Thurston and colleagues sought to assess the relationship between trajectories of menopause-related vasomotor symptoms (VMS) (such as hot flashes and night sweats) and carotid intima media thickness (IMT).
The authors note that the patterns of VMS vary substantially among women; symptoms can occur prior to menopause, during or for long periods after. Temporal variations and differences in patterns are hypothesized to have different physiologic underpinnings and sequela, including for cardiovascular disease. 

The Study of Women’s Health Across the Nation (SWAN) – a multiethnic, longitudinal cohort of peri-menopausal women between the ages of 42-52 not using oral contraceptive or hormone therapy, served as the study cohort. The cohort enrollment assessments occurred in 1996-1997. After up to 13 annual visits, women underwent carotid ultrasound imaging.

811 of 1512 women with IMT data were ultimately included.

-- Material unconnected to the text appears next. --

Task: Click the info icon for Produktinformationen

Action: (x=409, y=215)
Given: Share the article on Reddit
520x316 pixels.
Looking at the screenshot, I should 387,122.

They were required to have had at least 3 visits during which they completed questionnaires regarding VMS and to be notably free of a history of stroke or myocardial infarction. IMT was measured at the common carotid artery. The mean and maximal IMT were used for analyses. Covariates were site, age, ethnicity, education, BMI, blood pressure, lipid profile, diabetes, smoking status, use of cardiovascular medications and anxiety.

A statistical approach termed “group based growth trajectory modeling” was used to identify four distinct trends: consistently low VMS burden, consistently high VMS burden, early-onset (self-limited) VMS and late-onset VMS. At baseline, high VMS burden and early onset VMS were associated with cardiovascular disease risk factors.

Unadjusted, consistently high VMS burden was associated with increased IMT. Of the four trajectories, early onset VMS (onset up to 10 years prior to final menstrual period and subsiding over several years) was associated with increased mean and maximal IMT in linear regression adjusted for demographics and cardiovascular disease risk factors.

It seems, then, that early-onset VMS is independently associated with carotid IMT, a marker of cardiovascular disease. These findings may help future studies target women with early-onset VMS, in whom these symptoms may be most relevant to the pathophysiology of cardiovascular disease.